[Opening Records for processing section]
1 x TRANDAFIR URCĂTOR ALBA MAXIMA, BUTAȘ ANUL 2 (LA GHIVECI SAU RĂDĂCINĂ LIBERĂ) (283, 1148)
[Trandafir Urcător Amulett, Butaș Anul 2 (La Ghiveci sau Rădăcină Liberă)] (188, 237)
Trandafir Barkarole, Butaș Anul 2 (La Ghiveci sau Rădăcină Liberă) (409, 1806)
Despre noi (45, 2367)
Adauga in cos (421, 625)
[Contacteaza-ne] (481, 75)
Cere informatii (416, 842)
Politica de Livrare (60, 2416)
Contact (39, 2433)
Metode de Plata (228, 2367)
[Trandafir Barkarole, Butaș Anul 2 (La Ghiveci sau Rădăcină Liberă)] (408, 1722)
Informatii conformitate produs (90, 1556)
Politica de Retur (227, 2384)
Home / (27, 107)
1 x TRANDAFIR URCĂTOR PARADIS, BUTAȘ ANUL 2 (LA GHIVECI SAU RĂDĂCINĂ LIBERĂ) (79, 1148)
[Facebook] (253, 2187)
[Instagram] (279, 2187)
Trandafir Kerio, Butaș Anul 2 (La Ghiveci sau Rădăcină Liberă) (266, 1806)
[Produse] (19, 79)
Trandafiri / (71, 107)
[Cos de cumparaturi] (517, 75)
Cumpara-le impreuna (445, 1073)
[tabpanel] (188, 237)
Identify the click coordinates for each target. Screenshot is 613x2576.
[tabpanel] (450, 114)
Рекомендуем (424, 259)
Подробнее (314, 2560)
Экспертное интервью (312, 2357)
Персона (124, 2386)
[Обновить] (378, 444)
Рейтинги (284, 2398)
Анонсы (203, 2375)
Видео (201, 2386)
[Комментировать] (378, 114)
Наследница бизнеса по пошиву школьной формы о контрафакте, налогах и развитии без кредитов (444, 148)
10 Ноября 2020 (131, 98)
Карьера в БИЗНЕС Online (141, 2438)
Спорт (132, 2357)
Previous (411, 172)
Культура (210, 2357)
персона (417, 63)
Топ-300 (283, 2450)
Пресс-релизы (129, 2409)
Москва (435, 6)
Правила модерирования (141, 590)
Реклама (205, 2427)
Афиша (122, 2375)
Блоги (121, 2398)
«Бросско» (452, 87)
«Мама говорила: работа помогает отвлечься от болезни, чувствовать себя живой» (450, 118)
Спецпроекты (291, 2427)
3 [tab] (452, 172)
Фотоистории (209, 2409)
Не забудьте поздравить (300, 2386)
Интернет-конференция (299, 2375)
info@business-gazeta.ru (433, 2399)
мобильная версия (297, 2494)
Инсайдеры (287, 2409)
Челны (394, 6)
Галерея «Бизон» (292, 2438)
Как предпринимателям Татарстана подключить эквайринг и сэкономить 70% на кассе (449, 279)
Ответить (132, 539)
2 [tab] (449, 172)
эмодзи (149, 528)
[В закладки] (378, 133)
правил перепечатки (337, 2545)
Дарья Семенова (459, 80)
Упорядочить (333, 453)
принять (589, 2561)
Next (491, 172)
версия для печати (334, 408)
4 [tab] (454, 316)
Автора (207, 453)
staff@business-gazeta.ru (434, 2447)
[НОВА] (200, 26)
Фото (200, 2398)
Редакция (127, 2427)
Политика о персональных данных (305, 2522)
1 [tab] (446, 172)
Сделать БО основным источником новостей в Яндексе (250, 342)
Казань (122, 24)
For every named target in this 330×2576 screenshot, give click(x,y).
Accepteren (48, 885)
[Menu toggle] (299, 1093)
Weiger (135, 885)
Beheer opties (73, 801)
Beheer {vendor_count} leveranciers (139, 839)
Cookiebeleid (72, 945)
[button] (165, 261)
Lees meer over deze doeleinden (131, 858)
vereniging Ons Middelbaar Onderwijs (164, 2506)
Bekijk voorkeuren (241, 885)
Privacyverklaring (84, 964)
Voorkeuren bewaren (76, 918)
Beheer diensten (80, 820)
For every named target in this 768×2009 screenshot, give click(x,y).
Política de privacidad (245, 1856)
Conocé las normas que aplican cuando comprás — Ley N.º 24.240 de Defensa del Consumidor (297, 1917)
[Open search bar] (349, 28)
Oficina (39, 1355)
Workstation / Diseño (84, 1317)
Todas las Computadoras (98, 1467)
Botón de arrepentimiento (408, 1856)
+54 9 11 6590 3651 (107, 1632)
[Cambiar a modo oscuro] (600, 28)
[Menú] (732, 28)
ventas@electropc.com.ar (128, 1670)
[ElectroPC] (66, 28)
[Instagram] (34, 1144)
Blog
[Closing Records for processing section]
### Assignment
Write the data out again in full. Match it word for word.

### Solution to the problem
1 x TRANDAFIR URCĂTOR ALBA MAXIMA, BUTAȘ ANUL 2 (LA GHIVECI SAU RĂDĂCINĂ LIBERĂ) (283, 1148)
[Trandafir Urcător Amulett, Butaș Anul 2 (La Ghiveci sau Rădăcină Liberă)] (188, 237)
Trandafir Barkarole, Butaș Anul 2 (La Ghiveci sau Rădăcină Liberă) (409, 1806)
Despre noi (45, 2367)
Adauga in cos (421, 625)
[Contacteaza-ne] (481, 75)
Cere informatii (416, 842)
Politica de Livrare (60, 2416)
Contact (39, 2433)
Metode de Plata (228, 2367)
[Trandafir Barkarole, Butaș Anul 2 (La Ghiveci sau Rădăcină Liberă)] (408, 1722)
Informatii conformitate produs (90, 1556)
Politica de Retur (227, 2384)
Home / (27, 107)
1 x TRANDAFIR URCĂTOR PARADIS, BUTAȘ ANUL 2 (LA GHIVECI SAU RĂDĂCINĂ LIBERĂ) (79, 1148)
[Facebook] (253, 2187)
[Instagram] (279, 2187)
Trandafir Kerio, Butaș Anul 2 (La Ghiveci sau Rădăcină Liberă) (266, 1806)
[Produse] (19, 79)
Trandafiri / (71, 107)
[Cos de cumparaturi] (517, 75)
Cumpara-le impreuna (445, 1073)
[tabpanel] (188, 237)
Identify the click coordinates for each target. Screenshot is 613x2576.
[tabpanel] (450, 114)
Рекомендуем (424, 259)
Подробнее (314, 2560)
Экспертное интервью (312, 2357)
Персона (124, 2386)
[Обновить] (378, 444)
Рейтинги (284, 2398)
Анонсы (203, 2375)
Видео (201, 2386)
[Комментировать] (378, 114)
Наследница бизнеса по пошиву школьной формы о контрафакте, налогах и развитии без кредитов (444, 148)
10 Ноября 2020 (131, 98)
Карьера в БИЗНЕС Online (141, 2438)
Спорт (132, 2357)
Previous (411, 172)
Культура (210, 2357)
персона (417, 63)
Топ-300 (283, 2450)
Пресс-релизы (129, 2409)
Москва (435, 6)
Правила модерирования (141, 590)
Реклама (205, 2427)
Афиша (122, 2375)
Блоги (121, 2398)
«Бросско» (452, 87)
«Мама говорила: работа помогает отвлечься от болезни, чувствовать себя живой» (450, 118)
Спецпроекты (291, 2427)
3 [tab] (452, 172)
Фотоистории (209, 2409)
Не забудьте поздравить (300, 2386)
Интернет-конференция (299, 2375)
info@business-gazeta.ru (433, 2399)
мобильная версия (297, 2494)
Инсайдеры (287, 2409)
Челны (394, 6)
Галерея «Бизон» (292, 2438)
Как предпринимателям Татарстана подключить эквайринг и сэкономить 70% на кассе (449, 279)
Ответить (132, 539)
2 [tab] (449, 172)
эмодзи (149, 528)
[В закладки] (378, 133)
правил перепечатки (337, 2545)
Дарья Семенова (459, 80)
Упорядочить (333, 453)
принять (589, 2561)
Next (491, 172)
версия для печати (334, 408)
4 [tab] (454, 316)
Автора (207, 453)
staff@business-gazeta.ru (434, 2447)
[НОВА] (200, 26)
Фото (200, 2398)
Редакция (127, 2427)
Политика о персональных данных (305, 2522)
1 [tab] (446, 172)
Сделать БО основным источником новостей в Яндексе (250, 342)
Казань (122, 24)
For every named target in this 330×2576 screenshot, give click(x,y).
Accepteren (48, 885)
[Menu toggle] (299, 1093)
Weiger (135, 885)
Beheer opties (73, 801)
Beheer {vendor_count} leveranciers (139, 839)
Cookiebeleid (72, 945)
[button] (165, 261)
Lees meer over deze doeleinden (131, 858)
vereniging Ons Middelbaar Onderwijs (164, 2506)
Bekijk voorkeuren (241, 885)
Privacyverklaring (84, 964)
Voorkeuren bewaren (76, 918)
Beheer diensten (80, 820)
For every named target in this 768×2009 screenshot, give click(x,y).
Política de privacidad (245, 1856)
Conocé las normas que aplican cuando comprás — Ley N.º 24.240 de Defensa del Consumidor (297, 1917)
[Open search bar] (349, 28)
Oficina (39, 1355)
Workstation / Diseño (84, 1317)
Todas las Computadoras (98, 1467)
Botón de arrepentimiento (408, 1856)
+54 9 11 6590 3651 (107, 1632)
[Cambiar a modo oscuro] (600, 28)
[Menú] (732, 28)
ventas@electropc.com.ar (128, 1670)
[ElectroPC] (66, 28)
[Instagram] (34, 1144)
Blog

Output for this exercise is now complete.